§ Exercise material

--

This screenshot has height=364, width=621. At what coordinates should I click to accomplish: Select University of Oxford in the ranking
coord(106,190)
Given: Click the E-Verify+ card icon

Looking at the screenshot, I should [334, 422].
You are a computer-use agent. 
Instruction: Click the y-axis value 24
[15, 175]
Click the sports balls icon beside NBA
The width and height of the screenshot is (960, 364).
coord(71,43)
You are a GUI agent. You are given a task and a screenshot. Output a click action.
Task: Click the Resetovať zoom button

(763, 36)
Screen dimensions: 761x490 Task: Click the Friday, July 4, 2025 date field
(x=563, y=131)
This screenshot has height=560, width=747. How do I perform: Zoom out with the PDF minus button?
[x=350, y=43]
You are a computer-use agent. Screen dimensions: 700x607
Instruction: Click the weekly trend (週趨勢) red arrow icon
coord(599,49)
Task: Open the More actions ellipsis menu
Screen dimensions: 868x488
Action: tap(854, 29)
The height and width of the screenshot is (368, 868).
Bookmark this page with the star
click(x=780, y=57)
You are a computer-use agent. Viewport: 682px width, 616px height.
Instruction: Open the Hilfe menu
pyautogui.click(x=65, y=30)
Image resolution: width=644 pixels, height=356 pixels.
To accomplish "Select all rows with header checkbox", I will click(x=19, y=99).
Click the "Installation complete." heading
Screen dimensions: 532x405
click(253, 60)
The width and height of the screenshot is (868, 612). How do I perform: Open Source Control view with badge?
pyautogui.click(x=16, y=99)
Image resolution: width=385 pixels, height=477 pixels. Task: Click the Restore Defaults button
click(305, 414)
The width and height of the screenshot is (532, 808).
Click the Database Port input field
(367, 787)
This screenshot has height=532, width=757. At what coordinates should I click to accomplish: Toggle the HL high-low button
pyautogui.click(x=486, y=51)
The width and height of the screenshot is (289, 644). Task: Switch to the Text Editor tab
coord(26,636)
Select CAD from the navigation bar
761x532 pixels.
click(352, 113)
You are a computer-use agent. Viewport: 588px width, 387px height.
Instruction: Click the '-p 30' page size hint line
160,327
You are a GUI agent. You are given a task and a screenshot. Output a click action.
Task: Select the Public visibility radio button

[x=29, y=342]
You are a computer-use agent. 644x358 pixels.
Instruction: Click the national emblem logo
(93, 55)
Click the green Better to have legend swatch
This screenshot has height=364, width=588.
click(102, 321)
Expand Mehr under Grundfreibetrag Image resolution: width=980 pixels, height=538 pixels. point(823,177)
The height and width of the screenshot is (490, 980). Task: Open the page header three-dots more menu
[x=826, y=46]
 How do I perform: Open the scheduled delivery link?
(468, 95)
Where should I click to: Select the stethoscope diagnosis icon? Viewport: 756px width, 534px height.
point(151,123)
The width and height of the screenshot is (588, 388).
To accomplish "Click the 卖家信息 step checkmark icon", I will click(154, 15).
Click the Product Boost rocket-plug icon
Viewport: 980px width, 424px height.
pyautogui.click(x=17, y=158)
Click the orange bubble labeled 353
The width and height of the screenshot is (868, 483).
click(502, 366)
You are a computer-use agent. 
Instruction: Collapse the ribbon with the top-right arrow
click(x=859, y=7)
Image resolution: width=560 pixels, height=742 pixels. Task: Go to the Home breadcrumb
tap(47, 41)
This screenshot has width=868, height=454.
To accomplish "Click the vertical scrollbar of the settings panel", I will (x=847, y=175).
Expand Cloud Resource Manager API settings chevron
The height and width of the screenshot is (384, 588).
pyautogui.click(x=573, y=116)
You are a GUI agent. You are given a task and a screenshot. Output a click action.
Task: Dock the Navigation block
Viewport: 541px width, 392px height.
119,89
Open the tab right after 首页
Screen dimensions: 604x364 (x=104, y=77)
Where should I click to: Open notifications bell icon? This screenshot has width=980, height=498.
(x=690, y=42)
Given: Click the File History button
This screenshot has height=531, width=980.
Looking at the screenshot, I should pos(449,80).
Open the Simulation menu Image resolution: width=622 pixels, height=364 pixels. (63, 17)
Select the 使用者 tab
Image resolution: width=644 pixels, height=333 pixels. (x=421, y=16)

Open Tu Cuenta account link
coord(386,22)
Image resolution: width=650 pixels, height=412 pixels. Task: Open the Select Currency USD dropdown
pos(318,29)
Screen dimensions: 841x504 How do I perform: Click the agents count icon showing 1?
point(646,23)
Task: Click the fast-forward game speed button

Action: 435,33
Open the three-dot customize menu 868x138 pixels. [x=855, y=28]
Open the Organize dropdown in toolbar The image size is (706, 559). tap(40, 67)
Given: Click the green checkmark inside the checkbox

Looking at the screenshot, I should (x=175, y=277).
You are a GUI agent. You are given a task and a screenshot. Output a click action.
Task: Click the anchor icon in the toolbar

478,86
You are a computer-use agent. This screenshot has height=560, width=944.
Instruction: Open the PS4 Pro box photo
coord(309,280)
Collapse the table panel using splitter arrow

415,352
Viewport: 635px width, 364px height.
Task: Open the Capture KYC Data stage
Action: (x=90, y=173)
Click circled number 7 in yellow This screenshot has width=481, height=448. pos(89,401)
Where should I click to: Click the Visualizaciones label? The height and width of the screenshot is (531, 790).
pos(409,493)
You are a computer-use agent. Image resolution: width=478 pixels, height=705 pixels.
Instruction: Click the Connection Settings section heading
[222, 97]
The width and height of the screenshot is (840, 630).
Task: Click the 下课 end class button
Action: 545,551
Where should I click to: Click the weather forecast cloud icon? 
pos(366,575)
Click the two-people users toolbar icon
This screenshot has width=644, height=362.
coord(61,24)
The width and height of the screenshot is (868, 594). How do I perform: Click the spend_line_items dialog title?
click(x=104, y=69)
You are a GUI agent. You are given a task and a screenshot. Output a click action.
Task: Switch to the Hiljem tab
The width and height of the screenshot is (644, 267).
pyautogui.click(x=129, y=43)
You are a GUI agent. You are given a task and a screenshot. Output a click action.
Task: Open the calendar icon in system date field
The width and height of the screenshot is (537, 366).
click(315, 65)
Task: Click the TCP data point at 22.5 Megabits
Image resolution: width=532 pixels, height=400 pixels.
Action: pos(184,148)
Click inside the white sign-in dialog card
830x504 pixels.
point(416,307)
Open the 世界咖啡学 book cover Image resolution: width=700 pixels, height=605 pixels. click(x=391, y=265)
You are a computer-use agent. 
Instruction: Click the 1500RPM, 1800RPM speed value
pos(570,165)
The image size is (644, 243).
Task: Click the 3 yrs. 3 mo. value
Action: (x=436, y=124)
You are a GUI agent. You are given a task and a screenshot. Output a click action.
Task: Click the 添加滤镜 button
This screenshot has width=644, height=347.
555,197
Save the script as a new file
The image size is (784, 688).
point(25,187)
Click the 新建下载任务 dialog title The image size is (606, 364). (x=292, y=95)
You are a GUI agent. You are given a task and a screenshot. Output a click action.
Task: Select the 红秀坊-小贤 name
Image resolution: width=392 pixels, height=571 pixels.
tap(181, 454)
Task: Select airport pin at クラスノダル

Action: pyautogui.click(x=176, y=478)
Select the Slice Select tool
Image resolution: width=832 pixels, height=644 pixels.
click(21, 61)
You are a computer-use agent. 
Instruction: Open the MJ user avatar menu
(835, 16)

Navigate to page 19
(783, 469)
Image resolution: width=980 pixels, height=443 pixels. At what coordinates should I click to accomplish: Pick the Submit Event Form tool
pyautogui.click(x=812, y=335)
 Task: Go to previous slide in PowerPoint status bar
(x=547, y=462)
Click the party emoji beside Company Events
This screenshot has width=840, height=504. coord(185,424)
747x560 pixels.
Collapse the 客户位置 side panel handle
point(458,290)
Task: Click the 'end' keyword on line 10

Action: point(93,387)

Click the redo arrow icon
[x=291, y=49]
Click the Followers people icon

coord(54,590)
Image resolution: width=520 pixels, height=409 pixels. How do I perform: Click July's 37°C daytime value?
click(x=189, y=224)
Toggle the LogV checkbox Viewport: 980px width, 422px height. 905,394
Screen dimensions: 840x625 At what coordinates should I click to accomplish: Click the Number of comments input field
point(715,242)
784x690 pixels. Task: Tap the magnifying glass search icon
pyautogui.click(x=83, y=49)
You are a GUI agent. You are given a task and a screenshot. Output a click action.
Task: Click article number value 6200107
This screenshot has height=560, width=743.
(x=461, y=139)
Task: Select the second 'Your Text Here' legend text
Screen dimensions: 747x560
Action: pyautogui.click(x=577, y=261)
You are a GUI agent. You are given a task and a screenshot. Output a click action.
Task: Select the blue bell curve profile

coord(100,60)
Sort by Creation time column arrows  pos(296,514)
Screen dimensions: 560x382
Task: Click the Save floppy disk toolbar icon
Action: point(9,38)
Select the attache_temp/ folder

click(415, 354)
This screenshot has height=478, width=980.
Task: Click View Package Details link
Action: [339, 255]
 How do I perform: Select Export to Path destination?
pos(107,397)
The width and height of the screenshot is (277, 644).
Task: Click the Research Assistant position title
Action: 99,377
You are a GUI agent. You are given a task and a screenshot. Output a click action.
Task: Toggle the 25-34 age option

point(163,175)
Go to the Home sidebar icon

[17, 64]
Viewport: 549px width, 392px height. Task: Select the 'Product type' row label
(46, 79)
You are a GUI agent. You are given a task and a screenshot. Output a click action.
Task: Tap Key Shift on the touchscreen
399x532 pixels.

--

Scan the records for the string "computer" and report each line where it occurs.

§ Task solution
You are a computer-use agent. 
You are a computer-use agent. Screen dimensions: 700x607
You are a computer-use agent. Viewport: 682px width, 616px height.
You are a computer-use agent. Viewport: 588px width, 387px height.
You are a computer-use agent. 644x358 pixels.
You are a computer-use agent. 
You are a computer-use agent. This screenshot has height=560, width=944.
You are a computer-use agent. Image resolution: width=478 pixels, height=705 pixels.
You are a computer-use agent. 
You are a computer-use agent. 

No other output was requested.